Task brief:
Transcribe all of the records precisely as they are presented.

(Stored records)
------------------------------------

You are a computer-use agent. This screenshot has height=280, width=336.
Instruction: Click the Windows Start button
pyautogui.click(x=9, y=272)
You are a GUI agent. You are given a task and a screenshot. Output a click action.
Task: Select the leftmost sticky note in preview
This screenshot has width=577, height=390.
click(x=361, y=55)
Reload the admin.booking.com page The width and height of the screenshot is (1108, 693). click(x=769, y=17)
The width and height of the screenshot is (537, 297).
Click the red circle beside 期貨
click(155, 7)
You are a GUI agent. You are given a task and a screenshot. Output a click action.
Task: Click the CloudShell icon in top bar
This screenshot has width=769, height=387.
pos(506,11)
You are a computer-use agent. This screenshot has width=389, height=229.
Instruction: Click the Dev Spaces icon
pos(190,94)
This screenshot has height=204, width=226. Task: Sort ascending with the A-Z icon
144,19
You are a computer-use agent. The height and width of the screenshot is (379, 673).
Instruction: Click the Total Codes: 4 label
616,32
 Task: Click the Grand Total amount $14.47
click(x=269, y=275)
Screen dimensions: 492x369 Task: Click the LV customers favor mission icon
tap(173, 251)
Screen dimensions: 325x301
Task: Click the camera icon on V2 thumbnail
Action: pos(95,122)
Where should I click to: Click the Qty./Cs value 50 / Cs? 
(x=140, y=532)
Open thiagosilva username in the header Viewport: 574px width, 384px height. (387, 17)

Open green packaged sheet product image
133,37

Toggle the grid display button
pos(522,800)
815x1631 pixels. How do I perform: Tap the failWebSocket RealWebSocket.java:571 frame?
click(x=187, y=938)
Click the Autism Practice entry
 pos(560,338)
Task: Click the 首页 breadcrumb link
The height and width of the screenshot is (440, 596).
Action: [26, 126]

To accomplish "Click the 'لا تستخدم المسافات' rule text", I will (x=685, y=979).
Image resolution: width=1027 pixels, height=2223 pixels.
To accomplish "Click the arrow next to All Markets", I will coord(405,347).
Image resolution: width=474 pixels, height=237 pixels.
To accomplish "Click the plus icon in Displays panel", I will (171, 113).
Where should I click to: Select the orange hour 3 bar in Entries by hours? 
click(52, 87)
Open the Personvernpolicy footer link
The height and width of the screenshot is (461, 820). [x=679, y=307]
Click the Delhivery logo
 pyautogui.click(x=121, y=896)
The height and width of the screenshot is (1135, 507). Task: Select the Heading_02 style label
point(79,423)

------------------------------------

Exercise response:
You are a computer-use agent. This screenshot has height=280, width=336.
Instruction: Click the Windows Start button
pyautogui.click(x=9, y=272)
You are a GUI agent. You are given a task and a screenshot. Output a click action.
Task: Select the leftmost sticky note in preview
This screenshot has width=577, height=390.
click(x=361, y=55)
Reload the admin.booking.com page The width and height of the screenshot is (1108, 693). click(x=769, y=17)
The width and height of the screenshot is (537, 297).
Click the red circle beside 期貨
click(155, 7)
You are a GUI agent. You are given a task and a screenshot. Output a click action.
Task: Click the CloudShell icon in top bar
This screenshot has width=769, height=387.
pos(506,11)
You are a computer-use agent. This screenshot has width=389, height=229.
Instruction: Click the Dev Spaces icon
pos(190,94)
This screenshot has height=204, width=226. Task: Sort ascending with the A-Z icon
144,19
You are a computer-use agent. The height and width of the screenshot is (379, 673).
Instruction: Click the Total Codes: 4 label
616,32
 Task: Click the Grand Total amount $14.47
click(x=269, y=275)
Screen dimensions: 492x369 Task: Click the LV customers favor mission icon
tap(173, 251)
Screen dimensions: 325x301
Task: Click the camera icon on V2 thumbnail
Action: pos(95,122)
Where should I click to: Click the Qty./Cs value 50 / Cs? 
(x=140, y=532)
Open thiagosilva username in the header Viewport: 574px width, 384px height. (387, 17)

Open green packaged sheet product image
133,37

Toggle the grid display button
pos(522,800)
815x1631 pixels. How do I perform: Tap the failWebSocket RealWebSocket.java:571 frame?
click(x=187, y=938)
Click the Autism Practice entry
 pos(560,338)
Task: Click the 首页 breadcrumb link
The height and width of the screenshot is (440, 596).
Action: [26, 126]

To accomplish "Click the 'لا تستخدم المسافات' rule text", I will (x=685, y=979).
Image resolution: width=1027 pixels, height=2223 pixels.
To accomplish "Click the arrow next to All Markets", I will coord(405,347).
Image resolution: width=474 pixels, height=237 pixels.
To accomplish "Click the plus icon in Displays panel", I will (171, 113).
Where should I click to: Select the orange hour 3 bar in Entries by hours? 
click(52, 87)
Open the Personvernpolicy footer link
The height and width of the screenshot is (461, 820). [x=679, y=307]
Click the Delhivery logo
 pyautogui.click(x=121, y=896)
The height and width of the screenshot is (1135, 507). Task: Select the Heading_02 style label
point(79,423)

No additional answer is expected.